*WORK ORDER 1:* In the text on Yukon River subsistence fishing, during what months does subsistence salmon fishing generally take place?
*WORK ORDER 2:* Quote word for word the part of the Yukon River subsistence fishing text starting with "Yukon River Area" and going on through "subsistence salmon harvest.".

Yukon River Area
Subsistence Fishing
Fishing Information
Residents along the Yukon River have long relied on fish as a staple in diet, food for dogs, and for other subsistence uses. While both nonsalmon fish species and salmon are important for Yukon communities, salmon compromises the bulk of fish harvested each year for subsistence. Regulation and management of the Yukon River drainage for subsistence salmon follows the Yukon River Drainage Subsistence Salmon Fishery Management Protocol, which provides a framework for coordinated subsistence fisheries management between ADF&G and the federal subsistence management programs in the drainage. For the majority of villages within the Yukon area, there are no regulatory requirements to report subsistence salmon harvests. For these villages, ADF&G utilizes a voluntary survey program to estimate the total subsistence salmon harvest.
Salmon
Chinook salmon, summer and fall chum salmon, and Coho salmon comprise the majority of salmon harvests in the Yukon River drainage. While there are limited commercial salmon opportunities in the lower river, unlike many marine and coastal areas in which commercial harvests dominate the fisheries, subsistence salmon harvests within the Yukon drainage frequently surpass commercial, sport, and personal use harvests combined. Drift gillnets, set gillnets, fish wheels, and rod and reel are used by fishermen along the river to harvest salmon. Set gillnets are utilized throughout the river, while drift gillnets are used extensively in the state regulated waters of the mouth of the Yukon to a point 18 miles downstream of Galena. Fish wheels are a legal subsistence gear type throughout the river, but because of river conditions and availability of resources to make the wooden structures, are used almost exclusively on the middle and upper Yukon River. Subsistence salmon fishing generally occurs from late May through early October and fishing activities are either based from remote fish camps or from the home villages.
Non-Salmon
Nonsalmon fish species are an important year-round subsistence resource for Yukon River communities. Nonsalmon fish figure into the subsistence way of life for Yukon area residents in biologically, historically, and culturally significant ways. In 1987 (and reconfirmed in 1993) the Alaska Board of Fisheries (BOF) made a positive customary and traditional use determination for freshwater fish species in the Yukon area, including sheefish, whitefishes, Arctic lampreys, burbot, longnose suckers, Arctic grayling, northern pike and Arctic char. Fish traps were used heavily in the past and today nets and hook and line are the preferred gear types to harvest these types of fish.

*DATASET EXTRACT:*

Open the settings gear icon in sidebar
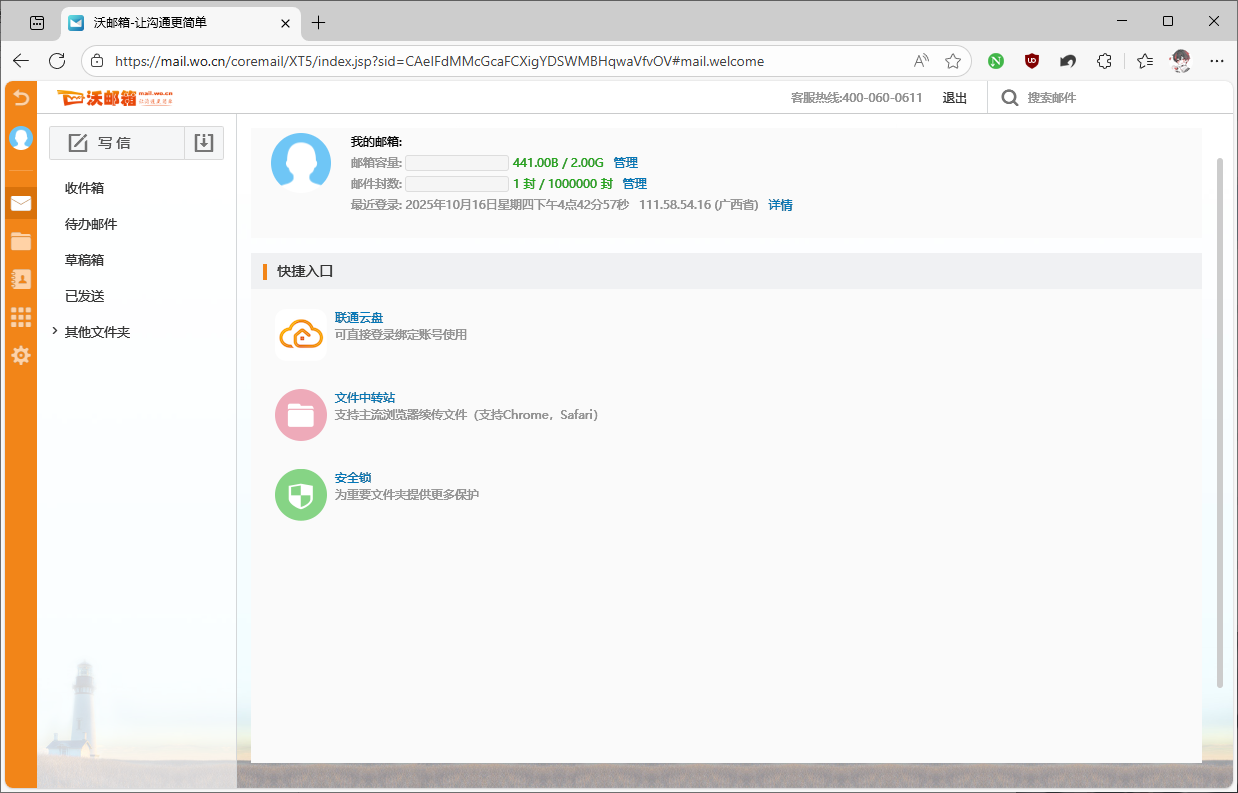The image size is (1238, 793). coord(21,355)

--

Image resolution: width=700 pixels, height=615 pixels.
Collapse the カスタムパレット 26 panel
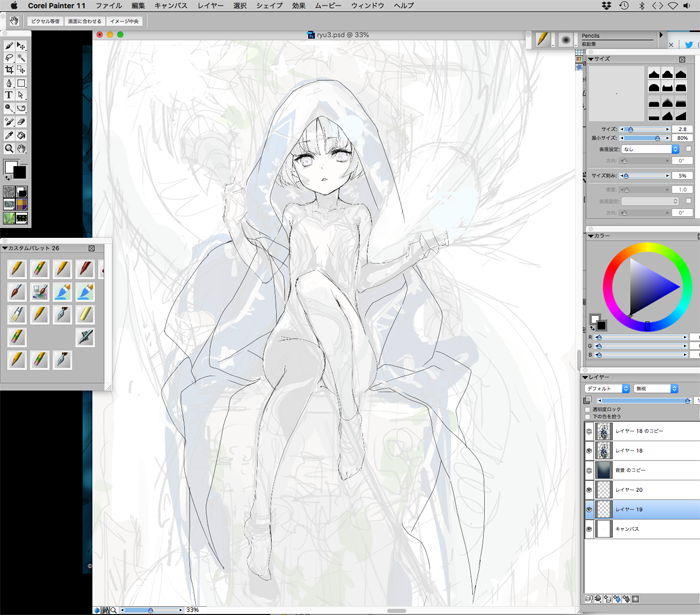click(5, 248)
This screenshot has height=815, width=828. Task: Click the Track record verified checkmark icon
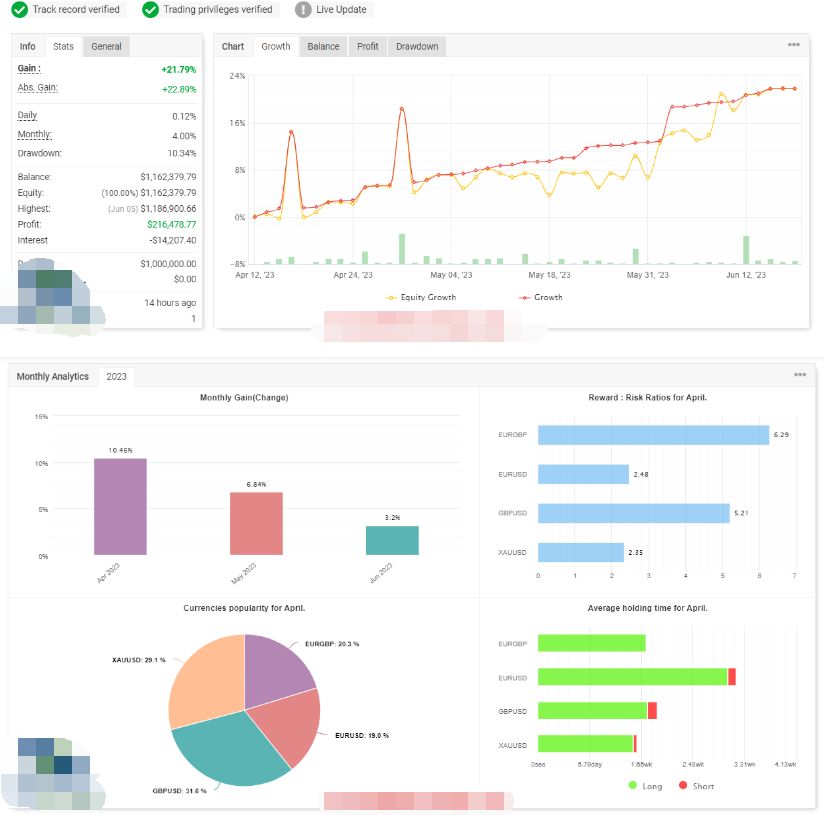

*WRITTEN REPLY 1:* From late May through early October.

*WRITTEN REPLY 2:*
Yukon River Area
Subsistence Fishing
Fishing Information
Residents along the Yukon River have long relied on fish as a staple in diet, food for dogs, and for other subsistence uses. While both nonsalmon fish species and salmon are important for Yukon communities, salmon compromises the bulk of fish harvested each year for subsistence. Regulation and management of the Yukon River drainage for subsistence salmon follows the Yukon River Drainage Subsistence Salmon Fishery Management Protocol, which provides a framework for coordinated subsistence fisheries management between ADF&G and the federal subsistence management programs in the drainage. For the majority of villages within the Yukon area, there are no regulatory requirements to report subsistence salmon harvests. For these villages, ADF&G utilizes a voluntary survey program to estimate the total subsistence salmon harvest.